Specialized dictionaries in economics and related disciplines


Economic dictionaries have a long history, dating back to Choel’s Dictionnaire Oeconomique, the first edition of which was published in 1709. Each country has her tradition: the French were particularly keen at systematizing knowledge in self-contained entries for the whole of the eighteenth and nineteenth century, German language encyclopedic works were particularly abundant between the 1830s and the 1920s, the Italians started later but produced some good dictionaries in particular after WWII, while the art of writing dictionaries in English language only became adult with Palgrave’s (before him there were only a few attempts, the best of which heavily borrowed on German and French specimen) and did not offer many further large-sized samples afterwards.

Some of these dictionaries are very large and offer rich and detailed articles (sometimes even ponderous, up to a hundred pages in size) while others are slim an offer little more than definitions. Some aim at offering ‘objective’ representations of views and concepts, while others are openly partisan. Some are aimed at students, others at researchers, or practical people, laypeople. Some dictionaries aimed at systematizing knowledge, others at supplying materials for conversation (Konversationslexikon), others still at registrering the most recent advances in the discipline. Accordingly, some entries expounded new ideas, other summarized their author’s thought, others still were brilliant surveys of the field at their time.
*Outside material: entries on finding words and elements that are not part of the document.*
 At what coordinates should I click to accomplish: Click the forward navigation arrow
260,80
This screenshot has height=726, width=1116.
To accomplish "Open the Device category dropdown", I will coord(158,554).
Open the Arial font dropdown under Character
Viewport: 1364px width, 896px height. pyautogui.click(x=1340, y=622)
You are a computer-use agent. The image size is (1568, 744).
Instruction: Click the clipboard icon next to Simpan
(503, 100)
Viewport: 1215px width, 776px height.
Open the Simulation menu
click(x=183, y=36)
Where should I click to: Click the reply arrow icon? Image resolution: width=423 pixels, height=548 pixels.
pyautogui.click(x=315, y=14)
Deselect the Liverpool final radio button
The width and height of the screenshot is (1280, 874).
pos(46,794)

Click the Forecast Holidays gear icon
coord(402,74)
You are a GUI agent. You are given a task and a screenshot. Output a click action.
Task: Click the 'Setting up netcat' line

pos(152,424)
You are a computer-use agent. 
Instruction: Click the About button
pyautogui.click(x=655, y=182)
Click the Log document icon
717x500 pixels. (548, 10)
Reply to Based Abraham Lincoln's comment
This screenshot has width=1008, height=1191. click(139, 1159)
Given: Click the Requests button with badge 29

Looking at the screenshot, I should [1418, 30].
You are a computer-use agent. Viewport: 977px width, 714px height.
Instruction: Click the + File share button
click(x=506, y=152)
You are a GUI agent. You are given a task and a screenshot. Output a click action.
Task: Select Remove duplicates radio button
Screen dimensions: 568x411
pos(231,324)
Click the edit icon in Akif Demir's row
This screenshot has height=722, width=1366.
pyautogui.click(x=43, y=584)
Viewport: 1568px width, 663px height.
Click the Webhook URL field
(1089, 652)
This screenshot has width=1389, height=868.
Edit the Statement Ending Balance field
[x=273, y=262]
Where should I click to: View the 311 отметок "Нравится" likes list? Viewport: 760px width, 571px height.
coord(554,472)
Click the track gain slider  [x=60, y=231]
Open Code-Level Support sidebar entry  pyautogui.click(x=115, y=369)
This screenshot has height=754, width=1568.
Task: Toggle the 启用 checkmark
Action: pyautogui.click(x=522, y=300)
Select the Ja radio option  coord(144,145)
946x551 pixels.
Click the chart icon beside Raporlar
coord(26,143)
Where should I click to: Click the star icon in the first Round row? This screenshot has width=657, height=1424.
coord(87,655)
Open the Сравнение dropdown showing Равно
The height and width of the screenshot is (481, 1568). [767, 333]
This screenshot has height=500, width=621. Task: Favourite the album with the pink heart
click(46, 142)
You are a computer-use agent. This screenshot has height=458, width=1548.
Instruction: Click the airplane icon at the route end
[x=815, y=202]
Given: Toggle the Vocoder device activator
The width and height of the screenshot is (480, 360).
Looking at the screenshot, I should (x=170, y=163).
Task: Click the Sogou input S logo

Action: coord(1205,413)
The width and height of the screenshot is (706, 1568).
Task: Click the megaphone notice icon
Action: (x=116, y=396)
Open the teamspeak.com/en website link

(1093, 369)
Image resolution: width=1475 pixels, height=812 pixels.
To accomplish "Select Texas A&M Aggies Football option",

Dictionaries and specialized encyclopedias thus house articles written with a peculiar literary style: quasi-monographical treatises on specific concepts, almost self-contained, related to other articles by means of cross-references, distilling what is essential to the subject, supplying essential bibliographies. The history of a notion (or set of notions) as expounded in dictionary entries (or in encyclopedias of a broader scope) thus offers a very peculiar perspective. Editors can be expected to choose the best writers, among those they know and with whose ideas they feel some affinity, for discussing each particular subject. On the other hand, dictionaries (especially the most ambitious ones) almost guarantee a respectful and influential outlet for an author’s view, as they are likely to become reference texts for some time.

For historians of ideas, dictionaries can accordingly become an object of inquiry. As a whole, they offer a perspective on the mode of systematizing, spreading and communicating disciplinary knowledge. On the other hand, by tracking down specific entries through historical dictionaries one gains a perspective of how the corresponding topic has been understood at different times, in different places and within their broader context.